In January the comic book club met to discuss a reissue of Misty, a British girl’s horror anthology which ran from the late 70s through to the early 80s. It was launched specifically as a girl’s equivalent to 2000 AD, employing some of the sci-fi comic’s best creatives including Pat Mills who provides one of the stories here.
Dan had coincidentally already bought this collection as a Christmas present for his partner B. She used to buy it as a child on holiday in the small Scottish village of Cullen, a dull place for a teenager, with just a chip shop, an ice cream parlour and a local store which blessedly stocked Misty. Cullen is exactly the sort of ordinary place you could imagine featuring in a Misty strip. It is a comic seething beneath the mundane surface with repressed evil.
He found it hard to read and couldn’t really get interested, but wondered whether this was partly to do with the original four page format which comes with a lot of inbuilt repetition and recapping. He hated the artwork which he described as ‘butt ugly and revolting.’ Dan can always be relied on to deliver good insulting adjectives.
As a read he ‘didn’t expect to enjoy it and didn’t’. Two stars.
Kelvin found it easy to read and really enjoyed it. He liked the central female characters, calling them ‘odd’ and ‘earnest’.
Taking on Dan’s usual job as font policeman, Kelv took issue with the lettering and its weird angular bubbles – a big stumbling block for me as well. It is certainly very different from the current standard. Kelvin described it as ‘sub optimal’.
It was three stars from Kelv – ‘I liked it a bit more than Dan.’
Tom is a big 2000AD fan, and knew about their publisher Rebellion’s acquisition of Misty and other British comics from the period. He wasn’t intending to read this one however and raised the interesting question which hangs over any gender specific publication, querying whether it was ‘for him’? For that reason he would normally steer clear of something like Misty, but was glad he hadn’t this time.
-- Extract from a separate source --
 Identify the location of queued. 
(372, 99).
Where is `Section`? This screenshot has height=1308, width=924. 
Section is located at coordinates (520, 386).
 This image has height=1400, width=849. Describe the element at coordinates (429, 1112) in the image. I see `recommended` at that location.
I wondered whether Misty would chime with a young, contemporary female audience? In the US, comics which appeal to girls have come on in leaps and bounds in recent years thanks to the likes of Ms. Marvel, Squirrel Girl and Moon Girl; heroes with attitude and a definite sense of fun. Salamander Girl and her moody, melodramatic ilk are notably absent from their ranks.
In the UK, which currently has precisely zero mainstream comics specifically aimed at girls (correct me if I’m wrong), there might still be a market for an updated version of this sort of thing amongster readers of Young Adult fiction. I could easily imagine a YA book being published featuring an outsider girl struggling to deal with her latent psychic powers.Why not give them some cool, beautiful comics too? Comics for everyone.
One thing I don’t think you’d get away with in such a publication today is employing an almost exclusively male creative team as they did on Bunty. The notable exception here is Shirley Bellwood, a stalwart of British girl’s comics who created many of the superb covers featuring the alluring, yet mysterious ‘Misty’. The character, rather fabulously, was based on Shirley herself as a young woman.
Tom said he thought the firs story in the volume, Moonchild was a very typical example of how comics were written at the time. The writers were under time pressure and would often look to the wider popular culture for inspiration – so a big movie Jaws might spawn a strip about pack of rabid, weaponized sharks.
Moonchild owes a debt to the movie Carrie, something author Pat Mills is open about in his introduction. He has suitably altered it for a younger British audience, with the school prom now a genuinely horrifying children’s party and the bucket of blood replaced by a birthday cake containing cat meat, fag butts, rotten eggs, fish tails and mud. Standard fare in 70s Britain.
The horror of child abuse scandals now hangs heavy over much entertainment produced in this era and Misty faces the subject head on. Moonchild opens with a startling courtroom scene in which a mother is acquitted of the brutal treatment of her child.
In the Four Faces of Eve, three dead girls become one when they are subjected to a Frankenstein like experiment. Eve runs from her abusive ‘creators’ who have decided to destroy her rather than let her expose their crimes.
Her salvation comes in the form of a travelling circus, whose apparently benevolent boss, we agreed, seems rather too keen to lie to the police when he takes her in as her own.
I had a few niggles about the production. Having acquired a few original issues printed on lovely warm brown paper, I was disappointed to see that the size had been somewhat reduced here and the glossy paper stock a little sharp. The first story has been edited together with some of the panels rather ham-fistedly retouched to fit the new format. While they had the felt tips out it might have been an idea to have a go at the horrible font too.
I gave the book four stars, and will be getting the next volume which features a story about a tower block containing ‘a parallel world where the Nazis conquered Britain in 1940’! I don’t think Dan’s partner B will be back for more, although it wasn’t the absolute worst Chrismas he could have got her: “At least it wasn’t Bunty,” she added. “Bunty was for babies”.